The first time I was self-employed I couldn’t even spell ‘entrepreneur’ – I just knew I wanted it.
I’d worked night-shift, feeding paper rolls from cash registers into temperamental computer readers, washed dishes in a hospital kitchen, built fences and even tried my hand at writing software.
It was time to start on my own.
But, here’s the deal about self-employment: most people won’t survive.
Any certainty that comes with being employed is quickly replaced with the insecurity of no set work hours, no deadlines and hundreds of decisions (and all look critical) screaming for your attention.
And then there are success stories.
If you harbor any doubts about your fledging new venture, turn to an issue of Success, Inc, Entrepreneur, Forbes or Wired, or listen to one of the hundreds of ‘success story’ podcasts.
Success seems to be growing on virtual trees. Kids still living in their parent’s basement are driving Porsches to the bank with new-found riches.
Success stories are like dessert: they’re usually on the menu, but not always good for your health.
Here’s what those articles rarely share: the real cost of reaching success.
The real cost of success
Glory articles won’t talk about this and you’re unlikely to hear it on your favorite business podcast. I’m talking about wanting to quit.
You know…get a J.O.B.
We’re all victims to self-doubt. And then – GREAT NEWS – even if you work hard and are lucky enough to enjoy a modicum of success, then you get to enjoy that pant-soaking feeling psychologists dress up with the name ‘imposter syndrome’ (feeling like a fake).
When I started BlogWorks it was just a side hustle – a way to help other speakers get more traffic to their blog. I didn’t take it seriously.
And then more people asked for it and BlogWorks started to grow. My baby side hustle was looked like it wanted to grow up to be a business. And then came more hours, more work, more worry and paying more bills.
And as the opportunity grew so did the self-doubt “I must be crazy – everyone is better/more experienced/better connected than me!”
And then there were the thoughts of quitting. For your reading pleasure, I included a chart showing the frequency of my thoughts of quitting (not to scale).

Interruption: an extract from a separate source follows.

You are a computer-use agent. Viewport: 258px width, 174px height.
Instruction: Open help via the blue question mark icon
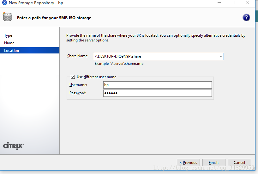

Ask any entrepreneur and (if they’re being honest) they’ve wanted to quit. After all, who would know? Who would even remember?
“Hey, didn’t you used to have a business that….?”
“Oh that? Yeah, it just didn’t work out…but, let me tell you what I’m working on now.”
Want to start a side hustle or jump in with a full-time venture. You’ve been forewarned.
You will want to quit.
Advice you don’t need
And now here comes the advice you don’t need.
If you’ve read this far you’re either thinking about starting your own business, are already down that path or are extremely bored. Either way, you already know what I’m going to suggest.
DO IT ANYWAYS.
No business book, podcast, or TED talk compares to what happens when you hang up your shingle and declare you’re in business. It’s a defining moment and there’s no turning back on the lessons coming your way.
Think of it this way:
You have a product or skill that people want (even need) and your puny, whiney, snivelling self-doubt is the only thing between helping people and walking away.
And you are going to want to quit.
It will be too hard, confusing and frustrating and many times feel like a Greek tragedy involving a very large boulder being pushed uphill.
And then are there are the glory moments when you receive a wonderful, self-affirming compliment or someone just put $9 in your PayPal account.
Be prepared: both the tragedy and glory are mixed in the entrepreneurial salad.
Success guru’s won’t talk about it, but their success came as a result of weathering through those moments of self-doubt and wanting to quit.
I don’t think it can be any other way. And maybe it shouldn’t be.
Do it anyways and enjoy the journey. Most would have never even started.